Problem to solve: Please swap "avatar image" for "profile picture" in the records from the line with "Where should I" up to and including the line with "pyautogui.click(x=96, y=42)", and give those lines again with nothing else changed and the pictures left out.

Supplied data:

BEGIN

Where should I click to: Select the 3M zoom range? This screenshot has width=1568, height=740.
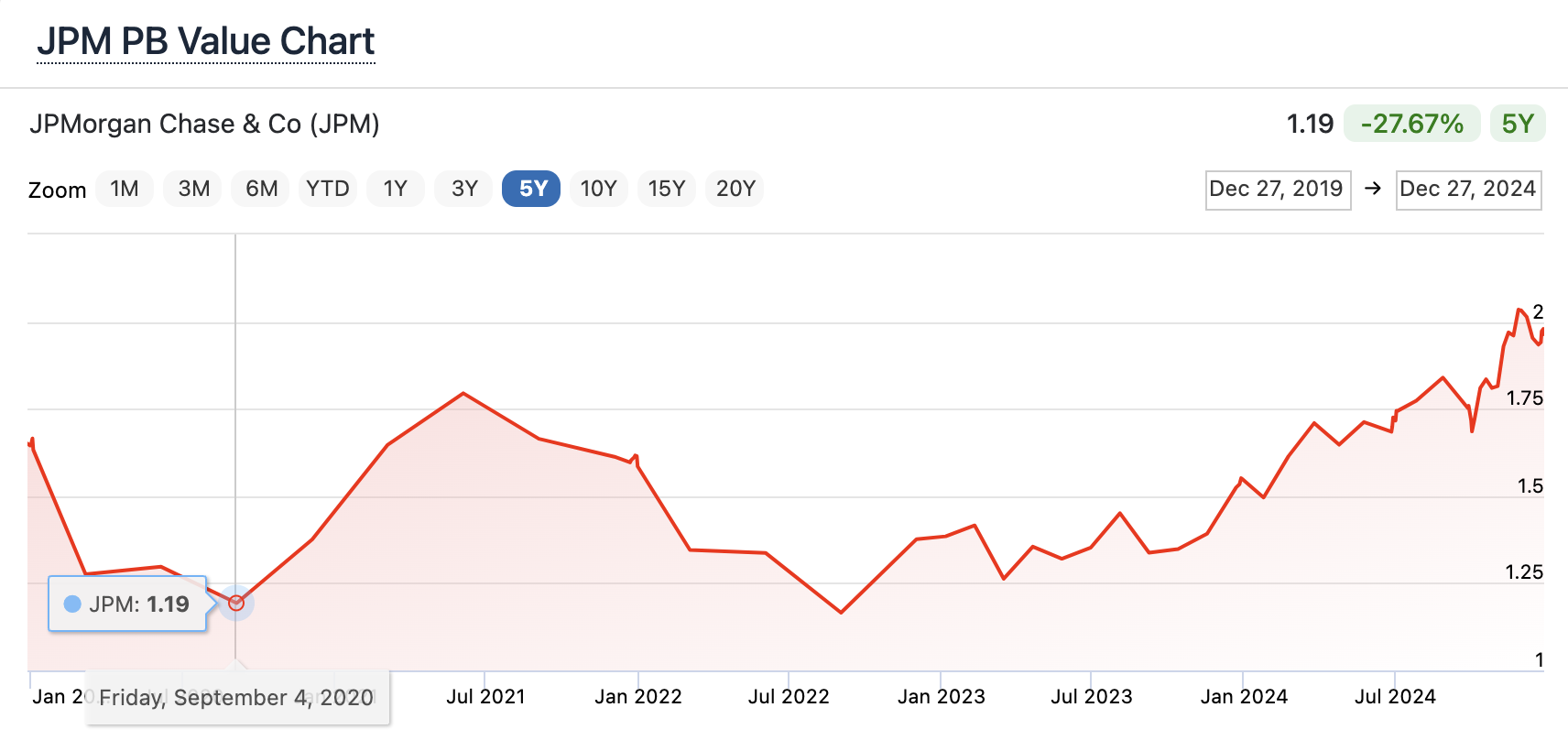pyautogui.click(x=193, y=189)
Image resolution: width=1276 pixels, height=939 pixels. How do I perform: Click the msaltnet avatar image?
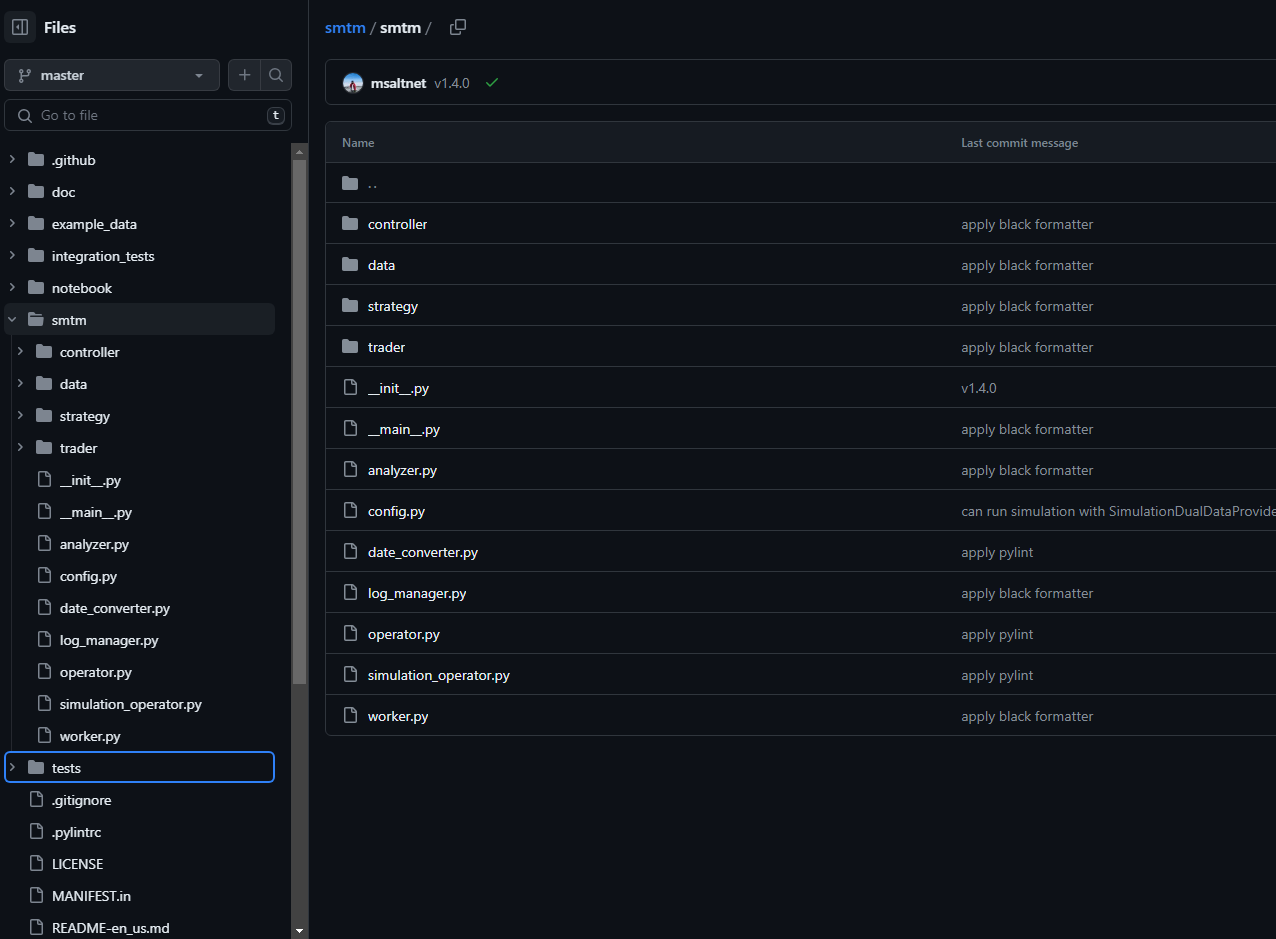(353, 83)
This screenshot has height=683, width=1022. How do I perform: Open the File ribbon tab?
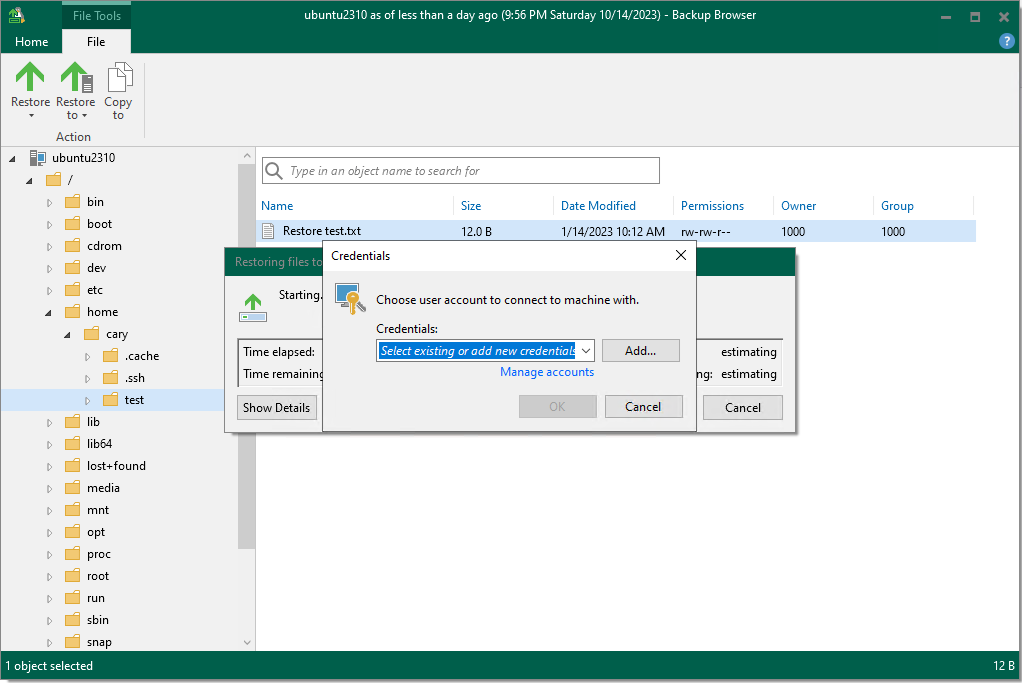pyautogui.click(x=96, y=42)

END
BEGIN

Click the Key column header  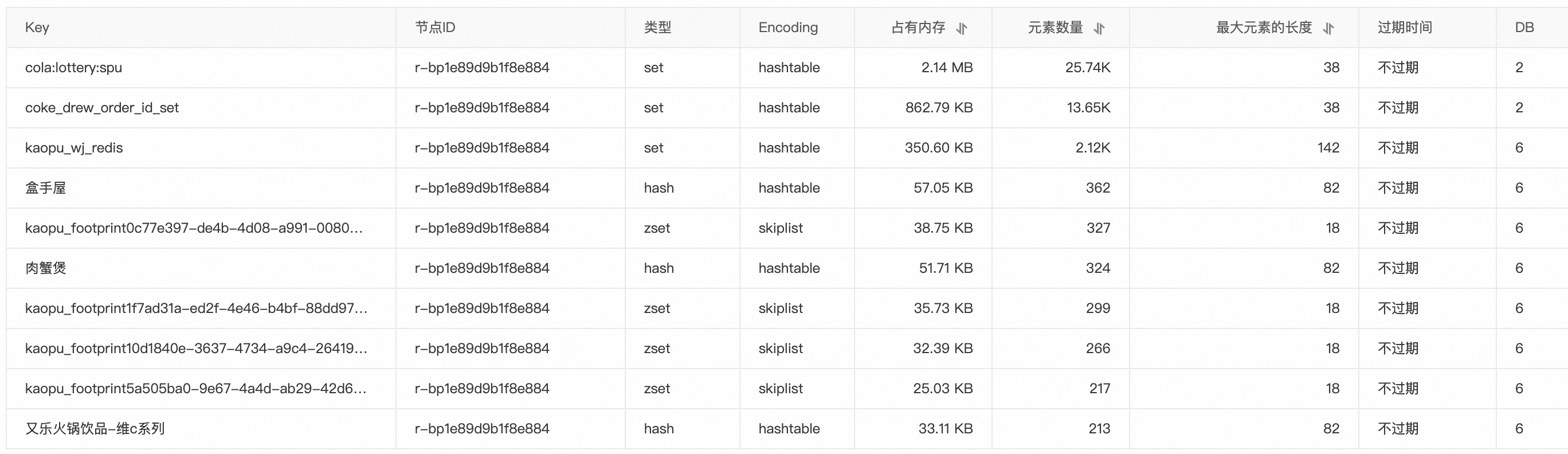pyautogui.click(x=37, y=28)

END

Answer to this problem:
Where should I click to: Select the 3M zoom range? This screenshot has width=1568, height=740.
pyautogui.click(x=193, y=189)
Image resolution: width=1276 pixels, height=939 pixels. How do I perform: Click the msaltnet profile picture?
(353, 83)
This screenshot has height=683, width=1022. How do I perform: Open the File ribbon tab?
pyautogui.click(x=96, y=42)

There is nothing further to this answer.